Sketch de Jean-Pierre Martinez
Elle est plongée dans la lecture des programmes de cinéma. Il arrive.
Elle – Ça s’est bien passé, ta journée ?
Lui – Ça va, mais je suis crevé. Et toi ?
Elle – La routine… Mais heureusement, c’est vendredi ! Qu’est-ce que tu veux faire ce soir ?
Lui – Je ne sais pas. Tu as envie de quoi ?
Elle – On pourrait se faire un ciné.
Lui – Ouais… Qu’est-ce qu’il y a à voir en ce moment ?

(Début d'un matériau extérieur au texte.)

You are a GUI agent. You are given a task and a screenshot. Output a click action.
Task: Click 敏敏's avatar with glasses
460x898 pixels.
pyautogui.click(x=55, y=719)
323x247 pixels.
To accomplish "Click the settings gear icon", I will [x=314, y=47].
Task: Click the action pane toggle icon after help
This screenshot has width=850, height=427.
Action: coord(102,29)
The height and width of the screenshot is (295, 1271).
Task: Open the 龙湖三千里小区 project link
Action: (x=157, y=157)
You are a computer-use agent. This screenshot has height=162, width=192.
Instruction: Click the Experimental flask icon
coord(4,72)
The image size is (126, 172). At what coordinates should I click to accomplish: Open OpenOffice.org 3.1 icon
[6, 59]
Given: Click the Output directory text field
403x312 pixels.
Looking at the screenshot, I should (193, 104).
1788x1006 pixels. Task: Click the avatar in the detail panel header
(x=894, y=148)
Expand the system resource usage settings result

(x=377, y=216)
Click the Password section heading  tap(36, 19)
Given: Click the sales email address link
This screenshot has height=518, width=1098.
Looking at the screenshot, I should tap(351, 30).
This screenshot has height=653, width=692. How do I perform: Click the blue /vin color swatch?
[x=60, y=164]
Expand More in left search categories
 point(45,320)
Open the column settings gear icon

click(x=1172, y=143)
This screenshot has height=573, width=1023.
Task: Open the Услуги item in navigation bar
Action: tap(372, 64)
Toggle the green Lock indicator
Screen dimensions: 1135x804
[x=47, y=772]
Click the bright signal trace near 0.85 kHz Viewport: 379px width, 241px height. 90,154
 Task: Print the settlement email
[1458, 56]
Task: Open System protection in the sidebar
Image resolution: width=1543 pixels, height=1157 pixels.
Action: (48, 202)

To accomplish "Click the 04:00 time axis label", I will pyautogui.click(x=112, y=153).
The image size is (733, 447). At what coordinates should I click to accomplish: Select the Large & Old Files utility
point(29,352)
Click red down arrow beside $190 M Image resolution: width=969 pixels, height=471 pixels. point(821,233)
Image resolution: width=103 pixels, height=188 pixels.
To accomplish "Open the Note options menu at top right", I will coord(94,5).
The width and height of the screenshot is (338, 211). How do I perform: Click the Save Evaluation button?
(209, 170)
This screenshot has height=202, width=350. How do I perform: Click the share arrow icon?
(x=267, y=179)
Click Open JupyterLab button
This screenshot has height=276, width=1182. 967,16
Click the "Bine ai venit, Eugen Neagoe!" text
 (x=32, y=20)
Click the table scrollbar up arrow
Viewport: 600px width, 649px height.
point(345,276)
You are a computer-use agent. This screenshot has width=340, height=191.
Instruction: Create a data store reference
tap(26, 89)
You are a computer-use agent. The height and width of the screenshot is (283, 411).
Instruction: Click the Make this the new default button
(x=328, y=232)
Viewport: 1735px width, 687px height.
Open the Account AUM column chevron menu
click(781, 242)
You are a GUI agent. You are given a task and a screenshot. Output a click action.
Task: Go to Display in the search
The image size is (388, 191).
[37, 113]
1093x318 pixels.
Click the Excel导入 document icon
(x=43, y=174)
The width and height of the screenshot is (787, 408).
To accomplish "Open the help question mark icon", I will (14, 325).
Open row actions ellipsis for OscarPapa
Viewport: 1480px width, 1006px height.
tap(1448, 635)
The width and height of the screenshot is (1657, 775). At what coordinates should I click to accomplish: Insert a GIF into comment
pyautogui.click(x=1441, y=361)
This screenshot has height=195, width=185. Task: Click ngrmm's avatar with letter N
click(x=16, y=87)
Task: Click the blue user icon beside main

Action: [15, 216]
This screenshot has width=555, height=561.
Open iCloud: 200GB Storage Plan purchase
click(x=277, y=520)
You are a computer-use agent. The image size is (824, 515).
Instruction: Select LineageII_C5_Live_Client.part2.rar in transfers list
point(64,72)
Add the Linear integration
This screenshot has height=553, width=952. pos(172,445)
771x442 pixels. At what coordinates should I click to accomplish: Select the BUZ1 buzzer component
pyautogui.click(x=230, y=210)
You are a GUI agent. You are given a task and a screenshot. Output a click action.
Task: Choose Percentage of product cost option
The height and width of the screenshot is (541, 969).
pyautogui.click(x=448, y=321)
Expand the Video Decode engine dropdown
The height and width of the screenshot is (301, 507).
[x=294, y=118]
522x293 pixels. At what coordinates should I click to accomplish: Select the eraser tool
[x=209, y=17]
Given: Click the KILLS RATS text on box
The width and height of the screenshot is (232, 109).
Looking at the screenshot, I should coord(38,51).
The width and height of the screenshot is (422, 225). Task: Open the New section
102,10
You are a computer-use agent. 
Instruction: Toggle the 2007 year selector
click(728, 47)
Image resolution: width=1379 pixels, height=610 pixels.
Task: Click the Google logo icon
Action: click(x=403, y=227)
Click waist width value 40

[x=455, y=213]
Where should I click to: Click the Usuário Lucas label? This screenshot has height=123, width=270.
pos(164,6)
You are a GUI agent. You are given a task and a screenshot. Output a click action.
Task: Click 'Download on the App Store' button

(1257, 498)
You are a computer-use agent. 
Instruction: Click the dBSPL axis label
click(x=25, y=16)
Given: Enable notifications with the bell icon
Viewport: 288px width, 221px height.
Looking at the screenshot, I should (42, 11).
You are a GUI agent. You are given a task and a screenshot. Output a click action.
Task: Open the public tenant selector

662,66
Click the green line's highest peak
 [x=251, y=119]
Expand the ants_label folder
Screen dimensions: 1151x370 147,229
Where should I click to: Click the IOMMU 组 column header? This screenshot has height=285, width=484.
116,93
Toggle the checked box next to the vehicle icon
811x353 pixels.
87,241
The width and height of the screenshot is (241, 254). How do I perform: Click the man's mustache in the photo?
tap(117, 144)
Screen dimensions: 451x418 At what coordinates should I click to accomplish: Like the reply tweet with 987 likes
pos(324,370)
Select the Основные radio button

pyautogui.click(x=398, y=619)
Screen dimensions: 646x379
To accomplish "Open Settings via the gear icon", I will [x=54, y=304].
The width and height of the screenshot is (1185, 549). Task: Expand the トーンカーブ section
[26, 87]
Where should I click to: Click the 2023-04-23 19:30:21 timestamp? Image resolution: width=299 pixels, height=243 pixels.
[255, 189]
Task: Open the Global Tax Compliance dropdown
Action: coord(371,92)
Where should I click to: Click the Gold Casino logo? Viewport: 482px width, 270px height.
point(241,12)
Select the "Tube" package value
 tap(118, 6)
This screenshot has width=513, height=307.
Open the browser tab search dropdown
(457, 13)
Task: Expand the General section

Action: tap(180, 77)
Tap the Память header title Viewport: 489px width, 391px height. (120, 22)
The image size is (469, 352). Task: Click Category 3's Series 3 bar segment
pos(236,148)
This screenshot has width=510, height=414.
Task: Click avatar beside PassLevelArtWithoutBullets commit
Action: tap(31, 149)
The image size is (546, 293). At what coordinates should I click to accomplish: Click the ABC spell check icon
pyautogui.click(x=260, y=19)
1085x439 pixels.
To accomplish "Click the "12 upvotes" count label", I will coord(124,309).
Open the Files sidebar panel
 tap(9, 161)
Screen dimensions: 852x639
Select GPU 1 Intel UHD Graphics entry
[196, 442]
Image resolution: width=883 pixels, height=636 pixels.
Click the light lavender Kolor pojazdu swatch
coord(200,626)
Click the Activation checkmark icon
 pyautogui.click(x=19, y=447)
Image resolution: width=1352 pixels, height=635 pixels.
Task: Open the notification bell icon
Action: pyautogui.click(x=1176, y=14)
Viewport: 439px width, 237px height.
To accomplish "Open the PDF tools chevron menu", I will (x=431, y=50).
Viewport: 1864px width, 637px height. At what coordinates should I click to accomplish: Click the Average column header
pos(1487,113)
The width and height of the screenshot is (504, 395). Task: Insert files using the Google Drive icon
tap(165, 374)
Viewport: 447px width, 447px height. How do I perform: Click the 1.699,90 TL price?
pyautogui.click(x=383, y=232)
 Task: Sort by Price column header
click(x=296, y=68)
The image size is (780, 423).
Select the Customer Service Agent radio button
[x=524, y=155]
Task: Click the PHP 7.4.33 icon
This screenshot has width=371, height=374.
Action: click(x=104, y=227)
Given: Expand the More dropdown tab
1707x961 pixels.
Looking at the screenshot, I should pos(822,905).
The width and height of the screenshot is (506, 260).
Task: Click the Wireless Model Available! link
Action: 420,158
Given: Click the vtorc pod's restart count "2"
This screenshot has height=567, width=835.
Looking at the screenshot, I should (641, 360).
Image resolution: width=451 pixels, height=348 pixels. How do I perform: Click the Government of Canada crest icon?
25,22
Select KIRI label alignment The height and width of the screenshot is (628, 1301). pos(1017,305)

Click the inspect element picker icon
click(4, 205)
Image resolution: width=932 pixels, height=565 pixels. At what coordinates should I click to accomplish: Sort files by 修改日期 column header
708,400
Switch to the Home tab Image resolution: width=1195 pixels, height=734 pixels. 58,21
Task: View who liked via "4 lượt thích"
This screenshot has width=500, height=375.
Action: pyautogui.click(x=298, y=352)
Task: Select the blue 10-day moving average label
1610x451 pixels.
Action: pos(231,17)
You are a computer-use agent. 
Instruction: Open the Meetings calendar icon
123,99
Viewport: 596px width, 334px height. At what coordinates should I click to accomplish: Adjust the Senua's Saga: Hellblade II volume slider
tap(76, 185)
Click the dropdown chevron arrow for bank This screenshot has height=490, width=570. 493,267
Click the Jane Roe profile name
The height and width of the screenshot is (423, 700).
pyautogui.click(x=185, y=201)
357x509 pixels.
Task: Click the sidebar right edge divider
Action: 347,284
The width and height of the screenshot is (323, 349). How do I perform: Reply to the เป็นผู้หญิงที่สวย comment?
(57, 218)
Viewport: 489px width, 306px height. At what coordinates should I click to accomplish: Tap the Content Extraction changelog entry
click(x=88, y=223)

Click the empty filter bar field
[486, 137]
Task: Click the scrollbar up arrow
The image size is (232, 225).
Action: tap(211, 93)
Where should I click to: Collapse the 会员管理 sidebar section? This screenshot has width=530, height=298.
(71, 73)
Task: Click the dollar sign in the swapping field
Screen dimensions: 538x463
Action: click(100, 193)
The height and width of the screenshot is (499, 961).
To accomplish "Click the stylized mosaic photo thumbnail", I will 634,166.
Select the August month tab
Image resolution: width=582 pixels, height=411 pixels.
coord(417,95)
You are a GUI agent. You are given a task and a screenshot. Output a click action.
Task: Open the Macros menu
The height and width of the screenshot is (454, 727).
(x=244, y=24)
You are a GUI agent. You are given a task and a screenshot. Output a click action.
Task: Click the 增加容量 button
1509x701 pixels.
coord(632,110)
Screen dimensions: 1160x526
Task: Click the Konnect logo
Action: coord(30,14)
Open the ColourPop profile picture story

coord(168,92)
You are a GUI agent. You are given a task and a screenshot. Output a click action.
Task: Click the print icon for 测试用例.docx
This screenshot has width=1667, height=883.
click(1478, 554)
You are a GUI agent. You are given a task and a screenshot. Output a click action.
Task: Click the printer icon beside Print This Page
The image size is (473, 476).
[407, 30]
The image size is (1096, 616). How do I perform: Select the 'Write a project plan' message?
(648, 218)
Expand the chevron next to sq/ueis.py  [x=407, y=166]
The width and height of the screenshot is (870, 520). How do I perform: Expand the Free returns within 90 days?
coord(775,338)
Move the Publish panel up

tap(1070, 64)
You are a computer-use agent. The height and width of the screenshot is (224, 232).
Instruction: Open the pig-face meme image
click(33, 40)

Elle – Il y a un film coréen au Quartier Latin. Il a de très bonnes critiques. Mais je te préviens, ça dure deux heures quarante.
Lui – Super… En V.O. donc…
Elle – Évidemment.
Lui – Coréen du Nord ou coréen du Sud ?
Elle – Pourquoi, il y a une de ces deux langues que tu maîtrises mieux que l’autre ?
Lui – Non, mais… tant qu’à faire, l’accent du Sud, c’est toujours un peu plus chantant.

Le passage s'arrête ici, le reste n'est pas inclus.